» **Direction**
Rewrite the lines from the one containing "Choose Sort descending from the column menu" through the end of the records, inclusive, substituting "overview button" for "square button" and leaving everything else unchanged. Omit the pictures from your answer.

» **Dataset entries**
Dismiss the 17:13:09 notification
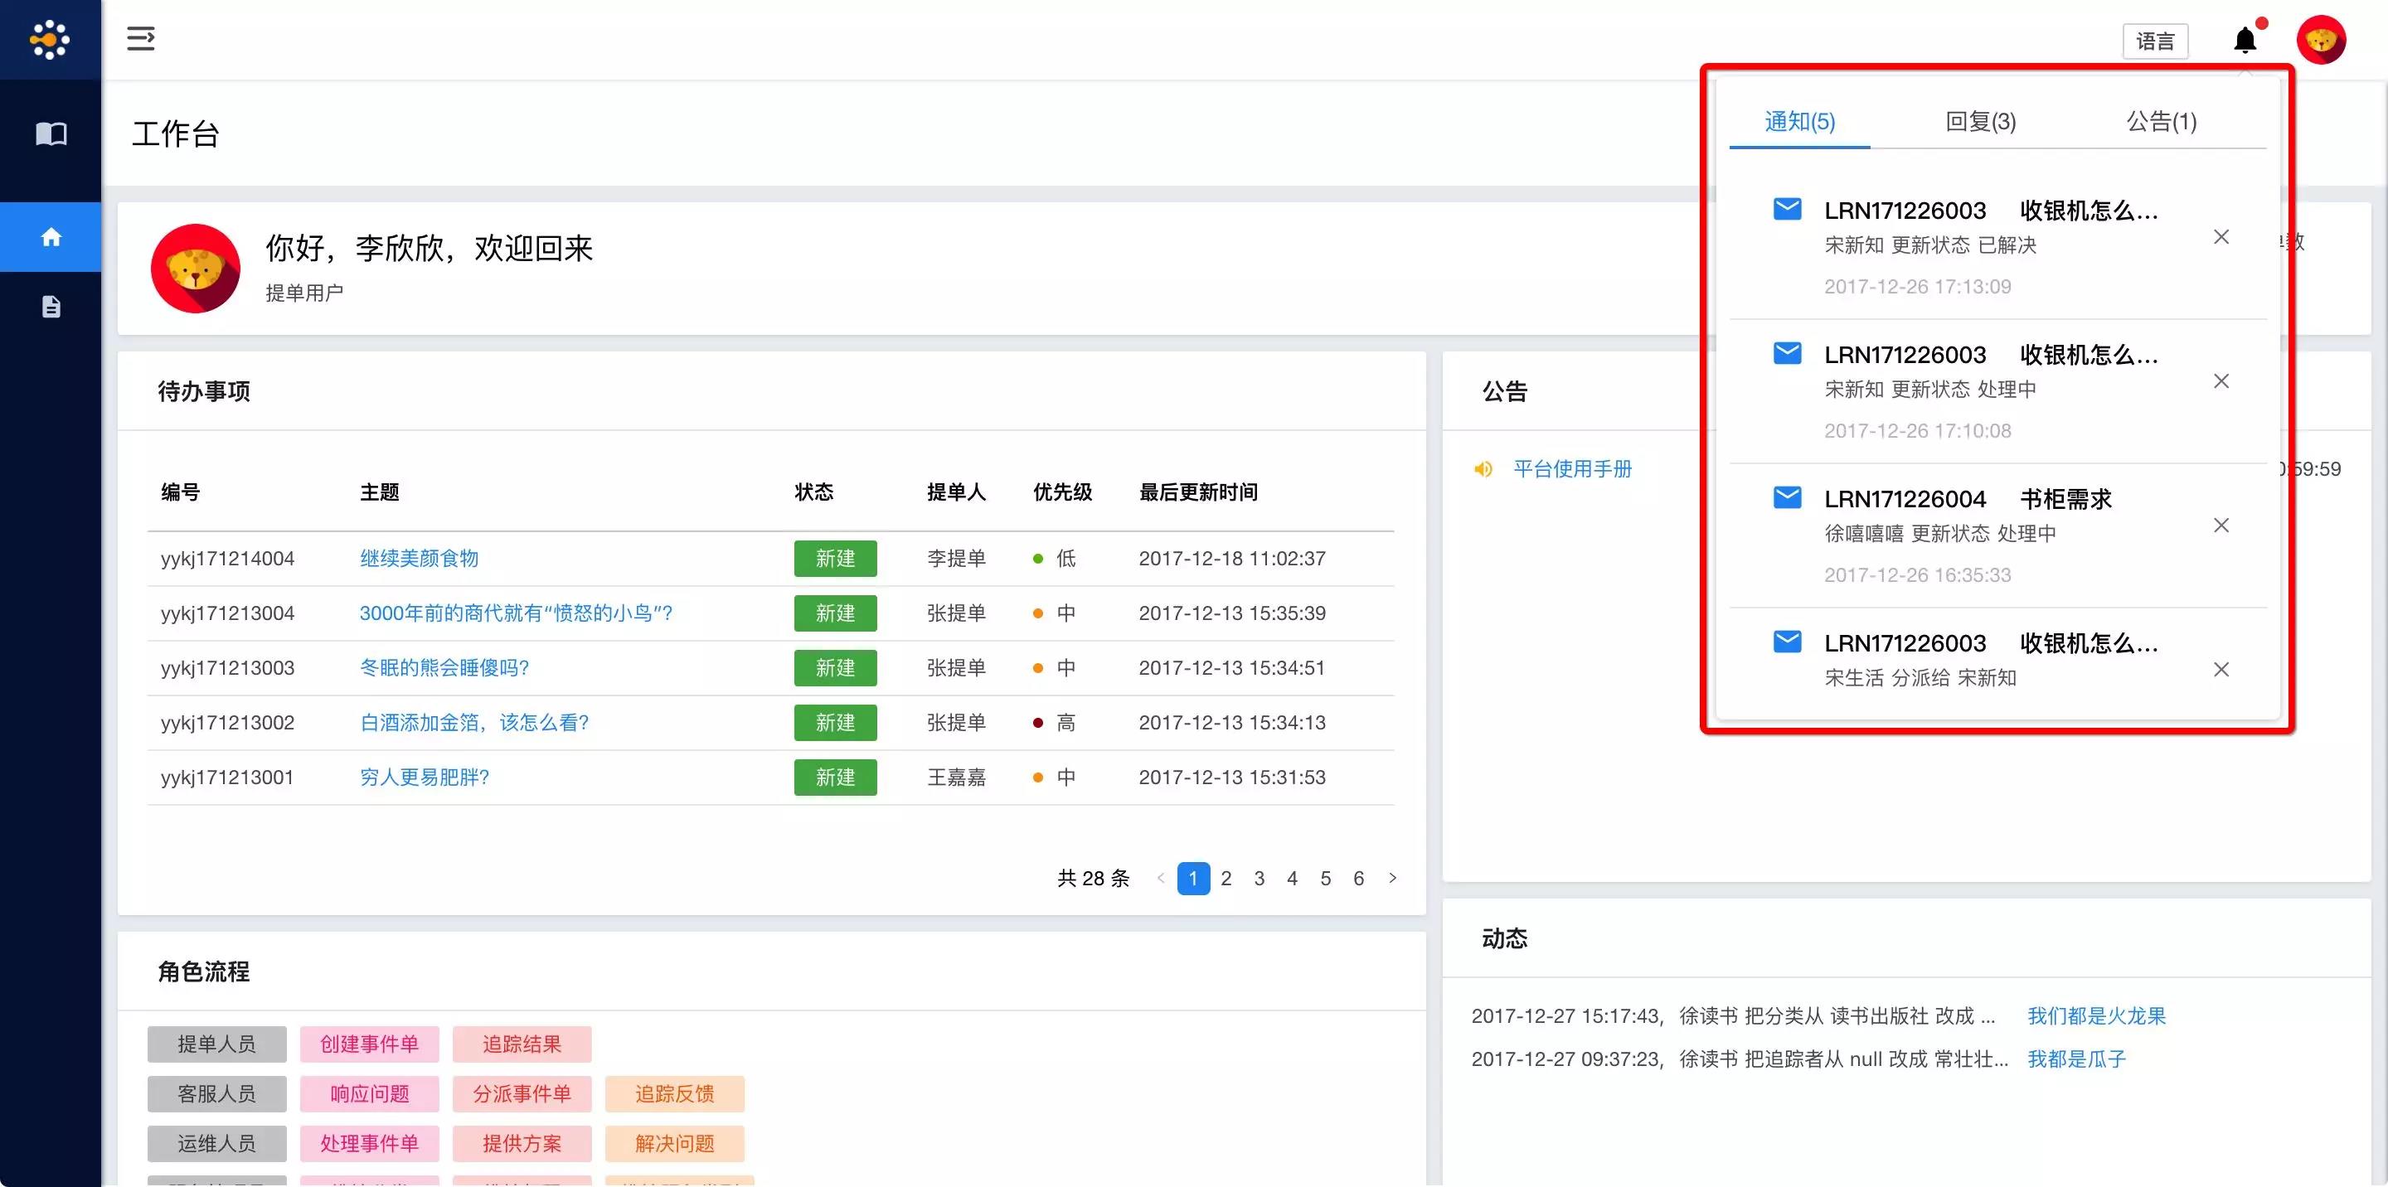 pos(2221,237)
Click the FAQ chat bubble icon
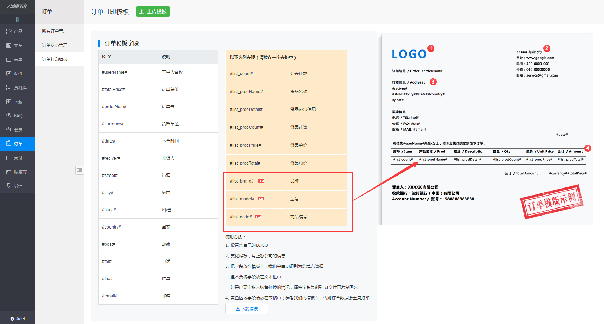 pyautogui.click(x=9, y=115)
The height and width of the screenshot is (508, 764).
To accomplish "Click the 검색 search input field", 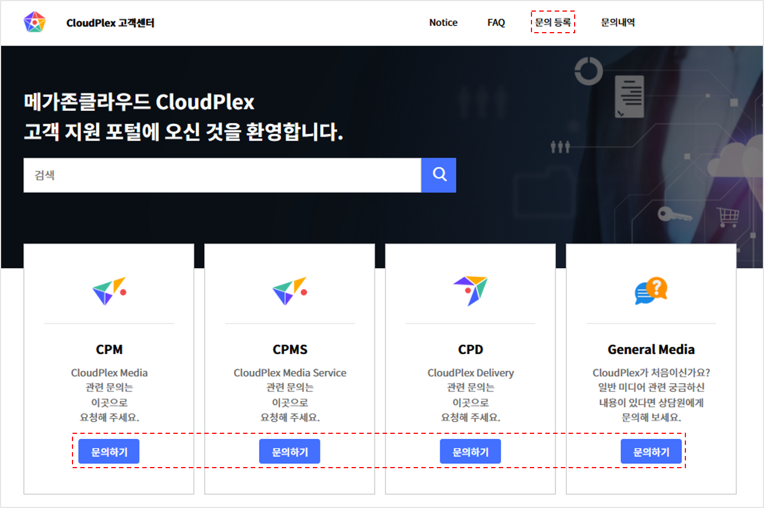I will coord(221,175).
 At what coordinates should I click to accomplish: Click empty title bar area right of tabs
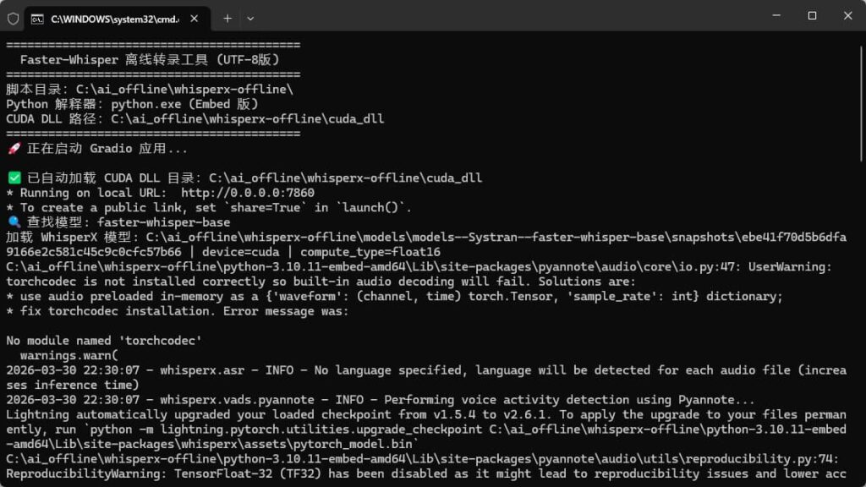507,17
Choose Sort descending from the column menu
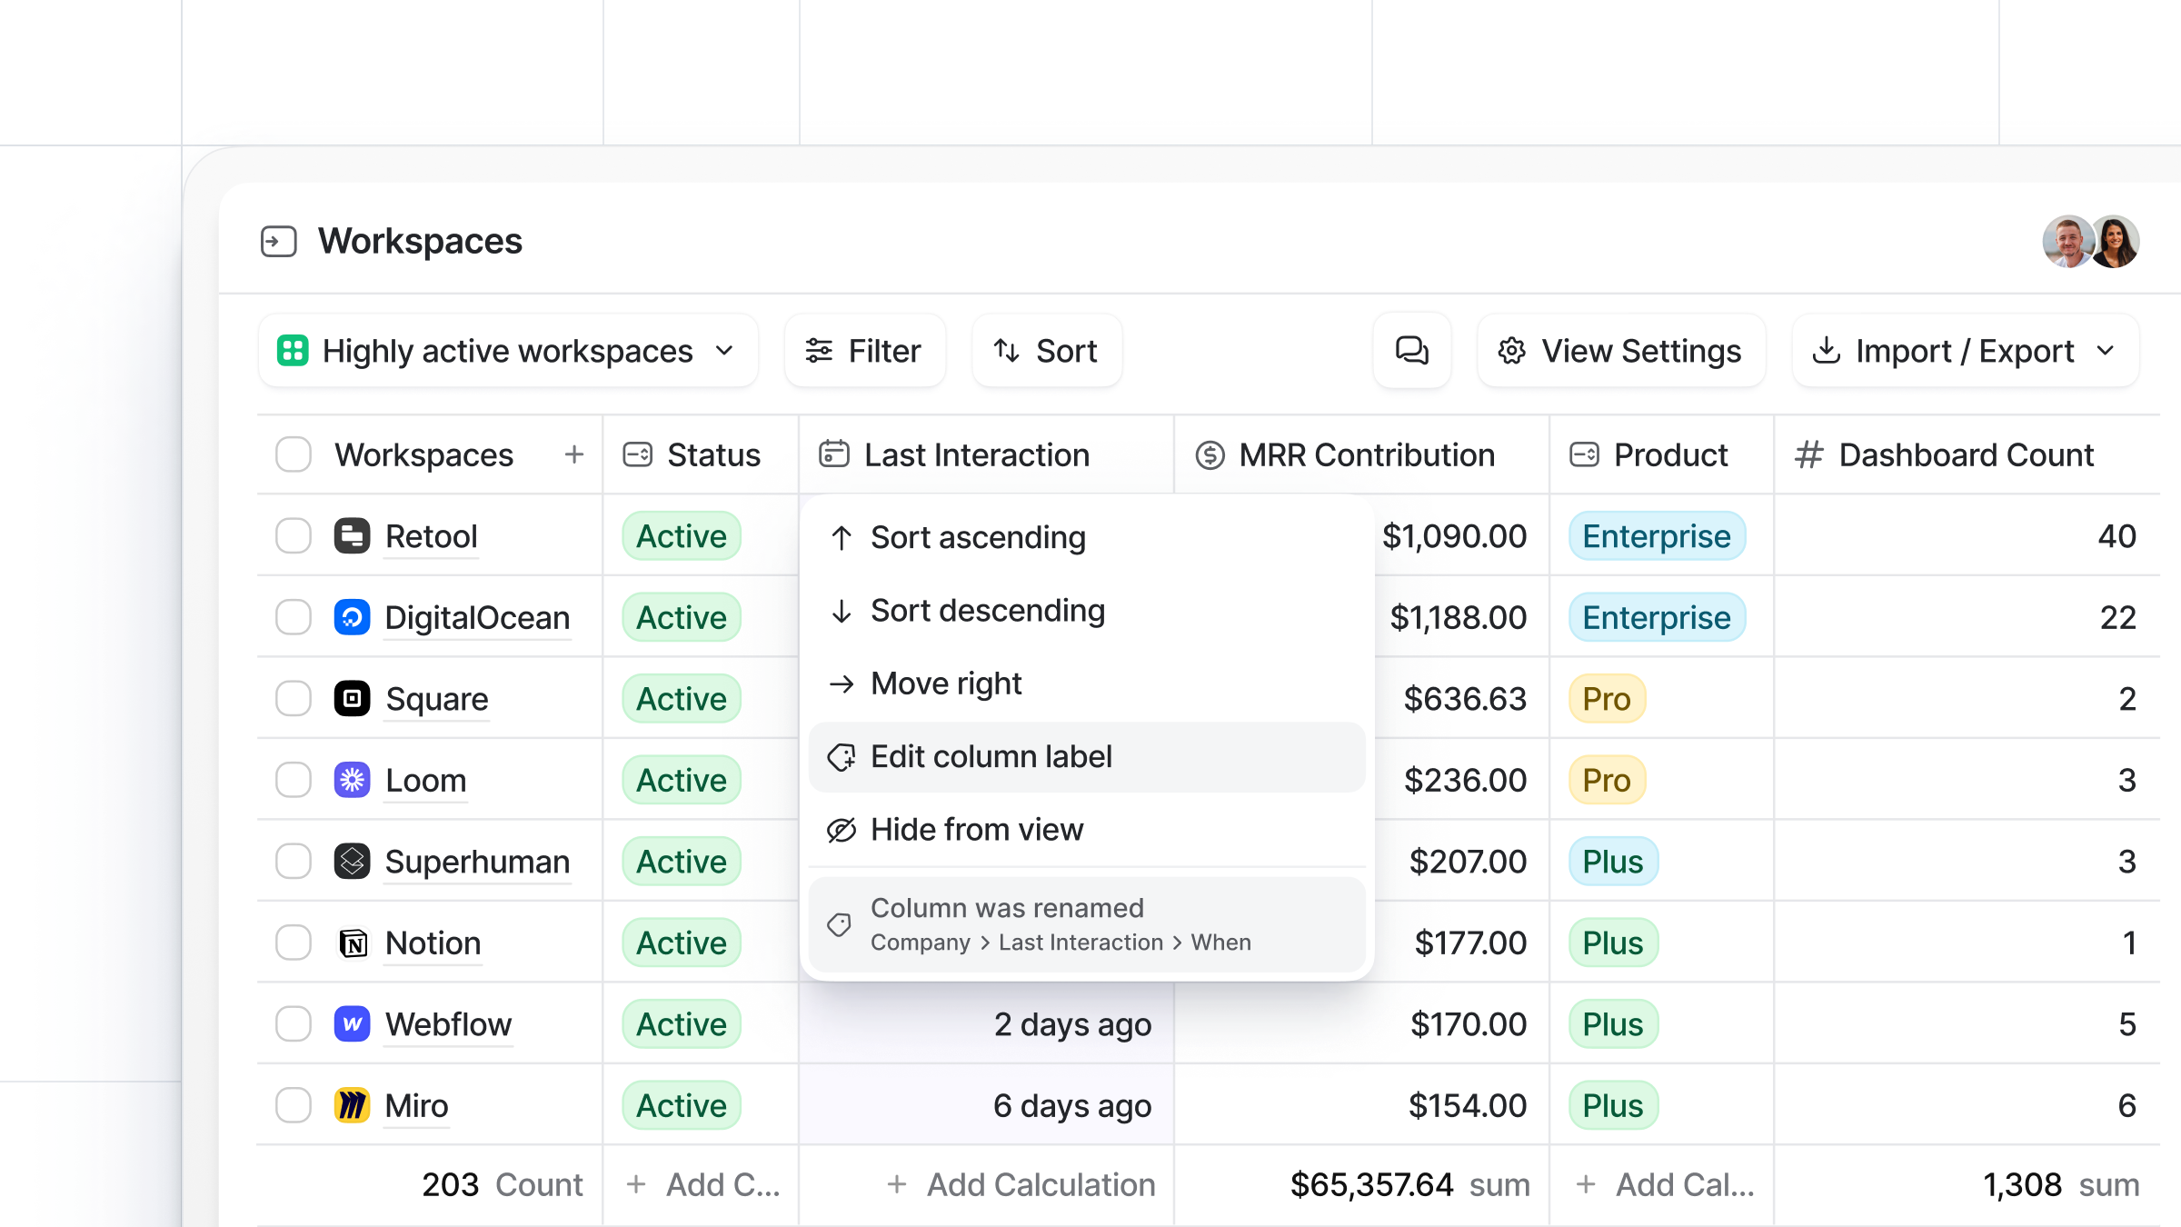The height and width of the screenshot is (1227, 2181). 987,611
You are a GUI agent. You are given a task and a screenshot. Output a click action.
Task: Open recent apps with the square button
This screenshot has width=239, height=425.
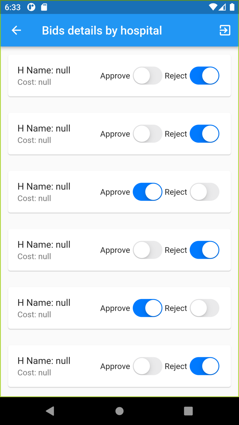pos(188,411)
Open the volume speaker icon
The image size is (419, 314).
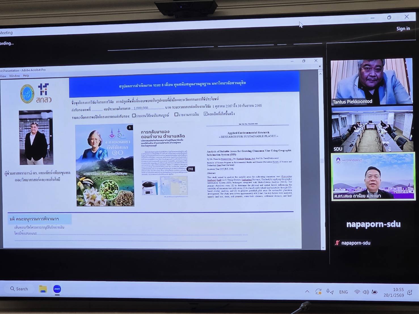tap(366, 292)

» **Finished task**
Choose Sort descending from the column menu
The height and width of the screenshot is (1227, 2181). 987,611
You are a GUI agent. You are given a task and a screenshot. Output a click action.
Task: Open recent apps with the overview button
This screenshot has width=239, height=425.
pos(188,411)
Open the volume speaker icon
The image size is (419, 314).
tap(366, 292)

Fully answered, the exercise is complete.